A écouter Marc Aymon, tout semble facile. Tu as envie de faire quelque chose? Ben, tu le fais… Il s’étonne de la remarque. «Je suis sûrement la personne que tu connais qui se pose le plus de questions…» N’empêche que, quand il songe à un nouveau disque, il n’hésite guère: «A Nashville, je suis allé trouver le patron du studio Ocean Way. Je lui ai joué quelques morceaux et j’ai dit que j’aimerais enregistrer chez lui avec tels musiciens. Il a répondu: “Pas de problème, je les connais tous…”»

«Je voulais chercher la rouille, la peinture qui s’écaille.»

Raconté ainsi, ça n’a l’air de rien, mais dans cette ancienne église transformée en studio ont enregistré Beck, Willie Nelson, Robert Plant, Jack White… Et les musiciens en question s’appellent Michael Rhodes (basse), John Hobbs (claviers), Dan Dugmore (guitares électriques et pedal steel). Des gars qui accompagnent Clapton, BB King, Joan Baez, Hank Williams. Et comme le batteur souhaité n’est pas disponible, on lui propose Chad Cromwell, celui de Neil Young…

Trois prises au maximum
Avec le guitariste fribourgeois Sacha Ruffieux et l’arrangeur français Frédéric Jaillard, Marc Aymon retourne ainsi aux Etats-Unis, ce printemps. Deux jours d’enregistrement pour neuf chansons. Trois prises au maximum. «Ces musiciens ont un tel savoir-faire qu’ils ont trouvé le meilleur de chaque chanson. Tout s’est fait de manière très naturelle.»

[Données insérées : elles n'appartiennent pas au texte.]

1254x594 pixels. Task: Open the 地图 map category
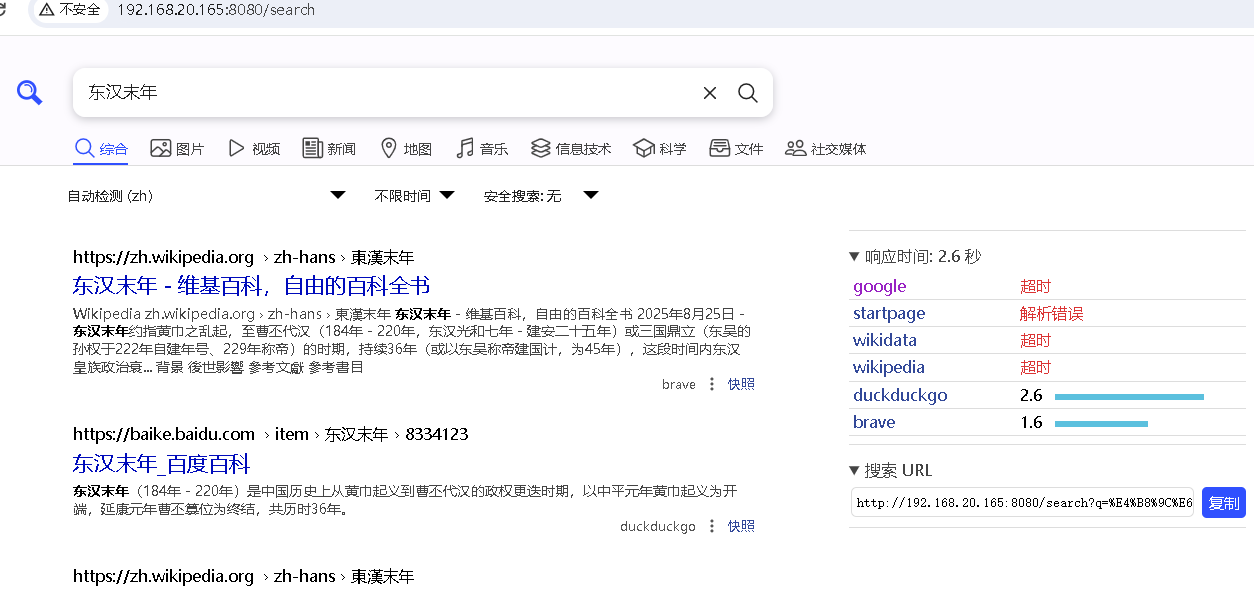[x=406, y=149]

Dès la première écoute, une évidence: enregistrer dans ces conditions assure une ampleur inédite chez Marc Aymon, qui contraste avec sa voix plutôt typée variété. Un bémol: des textes d’une évidente sincérité, mais qui peinent à se départir d’une certaine naïveté («Je pars pour mieux me retrouver / Je pars pour mieux te retrouver…» «Trouver l’âme, cette lame qui délie le secret d’embrasser les orages»).

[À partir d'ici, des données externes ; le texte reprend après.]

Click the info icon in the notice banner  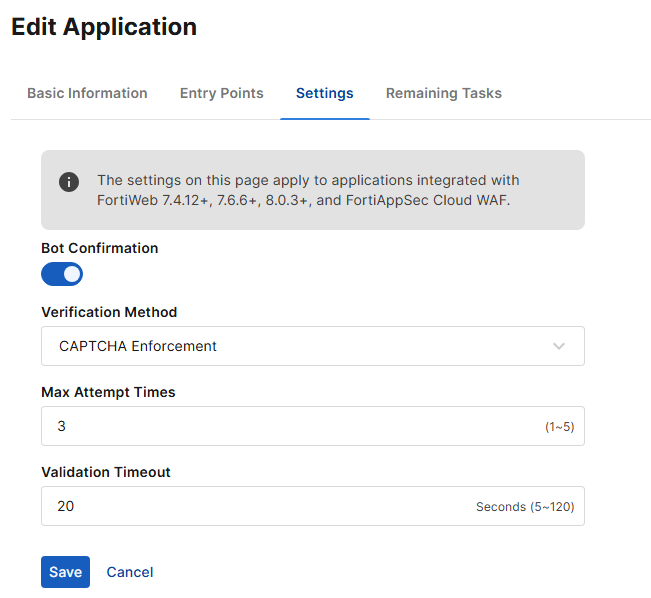[x=69, y=181]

Au fil des onze titres, on découvre quelques curiosités, comme ce poème de Vicente Aleixandre et, surtout, la voix de Captain Luke, avec son parfum de bayou. A Winston Salem, en Caroline du Nord, Marc Aymon est allé rencontrer ce bluesman octogénaire qui, au milieu de quinze femmes et en servant de «l’alcool de poule», a accepté d’improviser quelques phrases. Magique.

De Rilke à Thiéfaine
Près de deux heures ont passé. Marc Aymon sort sa guitare, une Gibson LC Century de 1934, dénichée à New York. Sur son ordinateur portable défilent des photos de son voyage. De son sac, il tire des livres (La Lettre à un jeune poète, de Rilke, L’équilibriste, de Christian Bobin), une revue consacrée à Boltanski. Surgit encore le dernier album de Thiéfaine, avec la pochette signée Yann Orhan. Qui a aussi réalisé celle de son propre disque. Comment l’a-t-il convain­cu? «Je l’ai appelé, je lui ai dit: “Vous êtes le meilleur, j’ai envie de travailler avec vous…”» Simple, non? Sur la table du bistrot, le café est froid depuis longtemps. Il ne l’a pas touché.